I would like to verify that my proof of the following exercise is correct:
Determine the area of convergence and the sum-function for the power series $$ \sum_{n \geq 0} n(z-2)^n. $$ Proof: Firstly, we notice that this is a power series with coefficient $c_n = n$. Hence, we compute the radius of convergence as $$ \lim_{n \to \infty} \left| \frac{c_n}{c_{n+1}} \right| = \frac{n}{n+1} = 1. $$ So this series converges for all $z \in \mathbb{C}$ with $|z-2| < 1$, in other words, in the open ball $B(2,1)$.

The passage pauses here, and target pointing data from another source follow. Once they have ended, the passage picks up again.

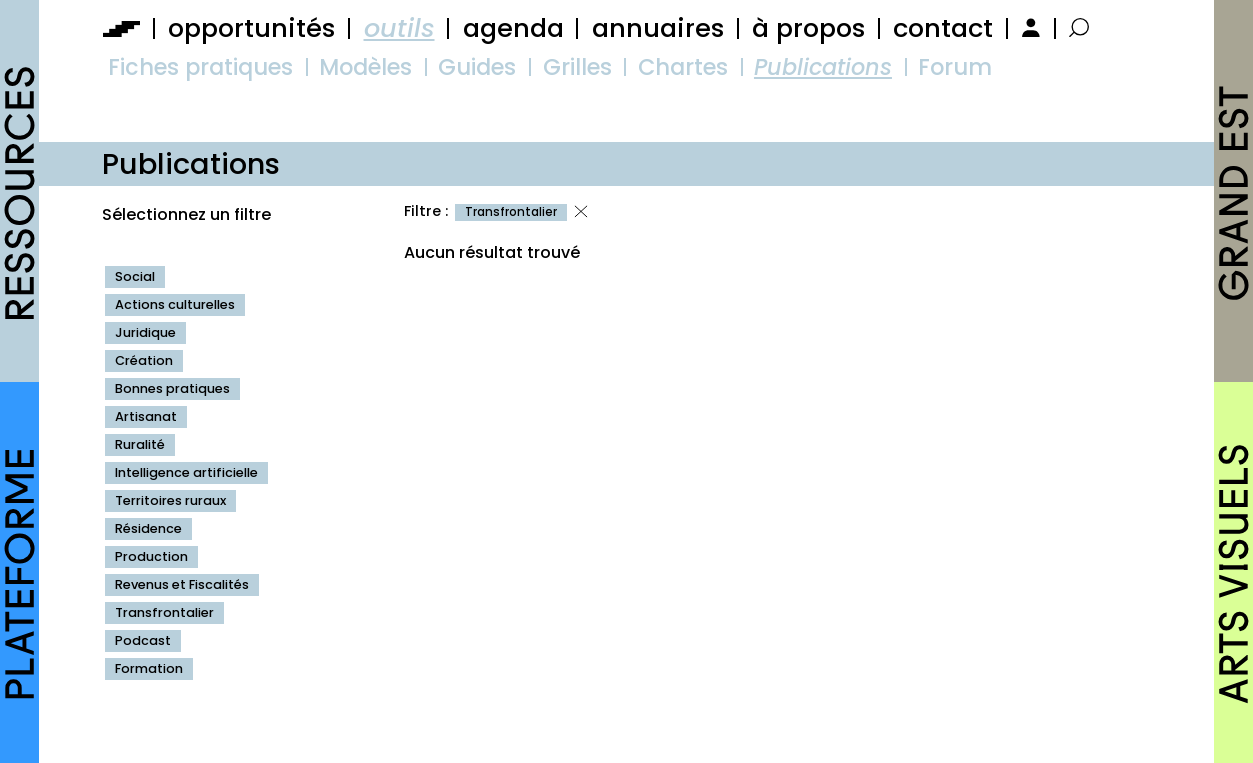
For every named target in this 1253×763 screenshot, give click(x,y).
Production (151, 556)
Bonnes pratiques (172, 388)
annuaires (658, 28)
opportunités (251, 28)
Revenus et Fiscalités (182, 584)
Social (135, 276)
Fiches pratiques (200, 67)
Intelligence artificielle (186, 472)
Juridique (145, 332)
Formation (149, 668)
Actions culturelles (175, 304)
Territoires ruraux (170, 500)
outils (399, 28)
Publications (823, 67)
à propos (808, 28)
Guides (477, 67)
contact (943, 28)
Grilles (577, 67)
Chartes (683, 67)
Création (144, 360)
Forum (955, 67)
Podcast (143, 640)
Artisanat (146, 416)
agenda (513, 28)
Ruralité (140, 444)
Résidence (148, 528)
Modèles (365, 67)
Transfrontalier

Now we compute the sum function. Firstly, notice that the Cauchy-product of the series $\sum_{n=0}^\infty (z-2)^n$ with itself is given by $$ \sum_{n=0}^\infty \sum_{k=0}^n a_k b_{n-k} = \sum_{n=0}^\infty \sum_{k=0}^n (z-2)^k (z-2)^{n-k} = \sum_{n=0}^\infty (n+1)(z-2)^n = \sum_{n=0}^\infty n(z-2)^n + \sum_{n=0}^\infty (z-2)^n. $$ Now by the geometric series we have in the area of convergence $|z-2| < 1$, $$ \sum_{n=0}^\infty (z-2)^n = \frac{1}{1-(z-2)} = \frac{1}{3-z}. $$ Moreover, we know that the cauchyproduct of two series converges to the product of the limit of both series. So from this we know that $$ \sum_{n=0}^\infty n(z-2)^n + \sum_{n=0}^\infty (z-2)^n = \frac{1}{(3-z)^2} $$ Hence we compute $$ \sum_{n=0}^\infty n(z-2)^n = \frac{1}{(3-z)^2} - \sum_{n=0}^\infty (z-2)^n = \frac{1}{(3-z)^2} - \frac{1}{3-z} = \frac{z-3}{(3-z)^2}. $$